Pedro Sánchez et le défi du gouvernement edit
L’arrivée au pouvoir de Pedro Sánchez et des socialistes le 1er juin dernier à la faveur de la censure du gouvernement Rajoy marque un tournant dans la vie politique espagnole. Reste à savoir sa portée et à évaluer ses possibilités de mener à bien une politique sensiblement différente de celle de son prédécesseur conservateur.

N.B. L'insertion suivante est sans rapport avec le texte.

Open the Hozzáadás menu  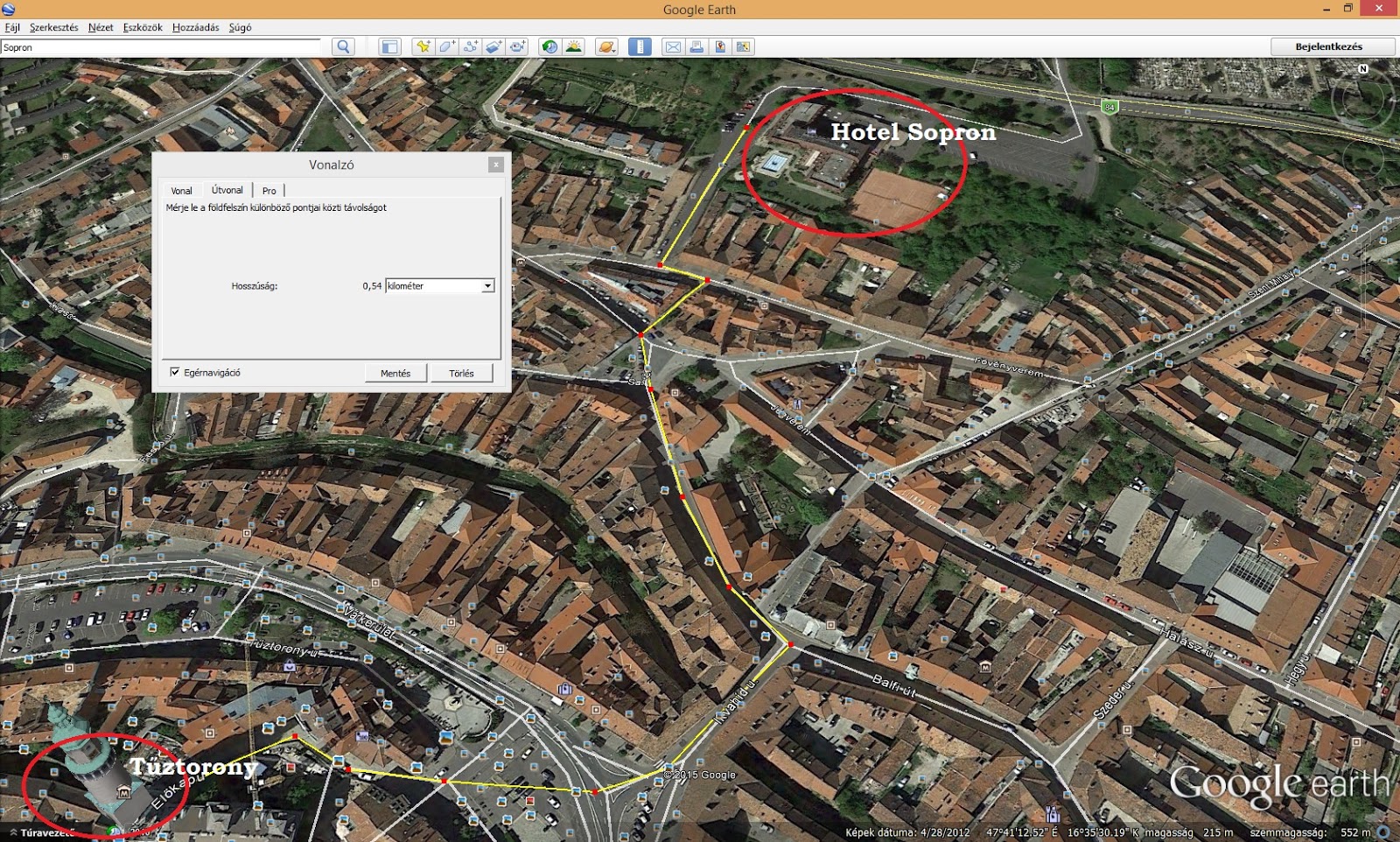(195, 27)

Confronté aux mêmes défis, et au premier rang l’inextinguible question catalane, Pedro Sánchez peut-il gouverner alors qu’il est en position de faiblesse par rapport aux partenaires politiques qui l’ont accompagné dans la censure ? Si la Constitution fait de la censure un instrument positif – il ne s’agit pas seulement de renverser le gouvernement, il faut investir un nouveau président du Conseil –, le vote du 1er juin a d’abord été un vote de censure classique. Les non à Rajoy se sont coalisés et ils ont été les plus nombreux. Mais ils ne forment pas une majorité parlementaire. Aux 84 députés socialistes et aux 69 élus de Podemos (153 au total) qui sont la base de cette nouvelle majorité, s’ajoutent les élus indépendantistes catalans (8 du PdeCAT [Puigdemont], 9 de ERC [Junqueras]), les 5 nationalistes basques du PNV et 2 députés de EH-Bildu, une branche radicale et indépendantiste du nationalisme basque, ainsi qu’un nationaliste canarien. L’assemblage est hétéroclite.
Le renversement de Mariano Rajoy a eu deux conséquences majeures : l’élection d’un nouveau leader du Parti Populaire (PP), Pablo Casado, qui revendique l’héritage de José María Aznar contre la voie temporisatrice de Rajoy, et la crispation de la vie politique. On en a eu un exemple vendredi 12 octobre dernier : lorsque le président Sánchez est arrivé pour le défilé des forces armées en ce jour de fête nationale, il a été conspué par une partie de la foule qui s’époumonait « Okupa » (« squatteur ») et « Élections maintenant ! ». Il est vrai que le mois de septembre a été redoutablement difficile pour le gouvernement : la ministre de la Santé a dû démissionner après qu’elle a été accusée, à raison, de plagiat pour son master ; la ministre de la Justice est empêtrée dans un scandale d’enregistrements de conversation qui font affleurer des conversations plus qu’imprudentes de sa part lorsqu’elle était magistrate ; le ministre de la Science, l’astronaute Pedro Duque, a été soupçonné, à tort, d’optimisation fiscale frauduleuse. Et pour couronner le tout, la thèse de Pedro Sánchez (il est docteur en économie) a fait l’objet d’accusations de plagiat. Elles ne sont pas toutes établies mais la thèse a perdu depuis toute crédibilité : entre un jury de complaisance et une compilation sans génie de données officielles, elle ne peut prétendre être une thèse, au mieux un rapport administratif. L’ambiance est donc violente, délétère et elle n’honore pas une classe politique et médiatique qui se complaît dans la polémique futile et stérile.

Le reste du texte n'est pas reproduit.